Re: [PATCH v4 1/5] vsock/virtio: limit the memory used per-socket

2019-09-01 Thread Michael S. Tsirkin
On Thu, Aug 01, 2019 at 03:36:16PM +0200, Stefano Garzarella wrote:
> On Thu, Aug 01, 2019 at 09:21:15AM -0400, Michael S. Tsirkin wrote:
> > On Thu, Aug 01, 2019 at 12:47:54PM +0200, Stefano Garzarella wrote:
> > > On Tue, Jul 30, 2019 at 04:42:25PM -0400, Michael S. Tsirkin wrote:
> > > > On Tue, Jul 30, 2019 at 11:35:39AM +0200, Stefano Garzarella wrote:
> > > 
> > > (...)
> > > 
> > > > > 
> > > > > The problem here is the compatibility. Before this series virtio-vsock
> > > > > and vhost-vsock modules had the RX buffer size hard-coded
> > > > > (VIRTIO_VSOCK_DEFAULT_RX_BUF_SIZE = 4K). So, if we send a buffer 
> > > > > smaller
> > > > > of 4K, there might be issues.
> > > > 
> > > > Shouldn't be if they are following the spec. If not let's fix
> > > > the broken parts.
> > > > 
> > > > > 
> > > > > Maybe it is the time to add add 'features' to virtio-vsock device.
> > > > > 
> > > > > Thanks,
> > > > > Stefano
> > > > 
> > > > Why would a remote care about buffer sizes?
> > > > 
> > > > Let's first see what the issues are. If they exist
> > > > we can either fix the bugs, or code the bug as a feature in spec.
> > > > 
> > > 
> > > The vhost_transport '.stream_enqueue' callback
> > > [virtio_transport_stream_enqueue()] calls the 
> > > virtio_transport_send_pkt_info(),
> > > passing the user message.
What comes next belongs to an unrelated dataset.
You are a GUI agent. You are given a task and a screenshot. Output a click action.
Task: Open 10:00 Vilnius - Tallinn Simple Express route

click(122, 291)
This function allocates a new packet, copying
> > > the user message, but (before this series) it limits the packet size to
> > > the VIRTIO_VSOCK_DEFAULT_RX_BUF_SIZE (4K):
> > > 
> > > static int virtio_transport_send_pkt_info(struct vsock_sock *vsk,
> > > struct virtio_vsock_pkt_info *info)
> > > {
> > >  ...
> > >   /* we can send less than pkt_len bytes */
> > >   if (pkt_len > VIRTIO_VSOCK_DEFAULT_RX_BUF_SIZE)
> > >   pkt_len = VIRTIO_VSOCK_DEFAULT_RX_BUF_SIZE;
> > > 
> > >   /* virtio_transport_get_credit might return less than pkt_len credit */
> > >   pkt_len = virtio_transport_get_credit(vvs, pkt_len);
> > > 
> > >   /* Do not send zero length OP_RW pkt */
> > >   if (pkt_len == 0 && info->op == VIRTIO_VSOCK_OP_RW)
> > >   return pkt_len;
> > >  ...
> > > }
> > > 
> > > then it queues the packet for the TX worker calling .send_pkt()
> > > [vhost_transport_send_pkt() in the vhost_transport case]
> > > 
> > > The main function executed by the TX worker is
> > > vhost_transport_do_send_pkt() that picks up a buffer from the virtqueue
> > > and it tries to copy the packet (up to 4K) on it.  If the buffer
> > > allocated from the guest will be smaller then 4K, I think here it will
> > > be discarded with an error:
> > > 
> 
> I'm adding more lines to explain better.
> 
> > > static void
> > > vhost_transport_do_send_pkt(struct vhost_vsock *vsock,
> > >   struct vhost_virtqueue *vq)
> > > {
>   ...
> 
>   head = vhost_get_vq_desc(vq, vq->iov, ARRAY_SIZE(vq->iov),
>, , NULL, NULL);
> 
>   ...
> 
>   len = iov_length(>iov[out], in);
>   iov_iter_init(_iter, READ, >iov[out], in, len);
> 
>   nbytes = copy_to_iter(>hdr, sizeof(pkt->hdr), _iter);
>   if (nbytes != sizeof(pkt->hdr)) {
>   virtio_transport_free_pkt(pkt);
>   vq_err(vq, "Faulted on copying pkt hdr\n");
>   break;
>   }
> 
> > >  ...
> > >   nbytes = copy_to_iter(pkt->buf, pkt->len, _iter);
> > 
> > isn't pck len the actual length though?
> > 
> 
> It is the length of the packet that we are copying in the guest RX
> buffers pointed by the iov_iter. The guest allocates an iovec with 2
> buffers, one for the header and one for the payload (4KB).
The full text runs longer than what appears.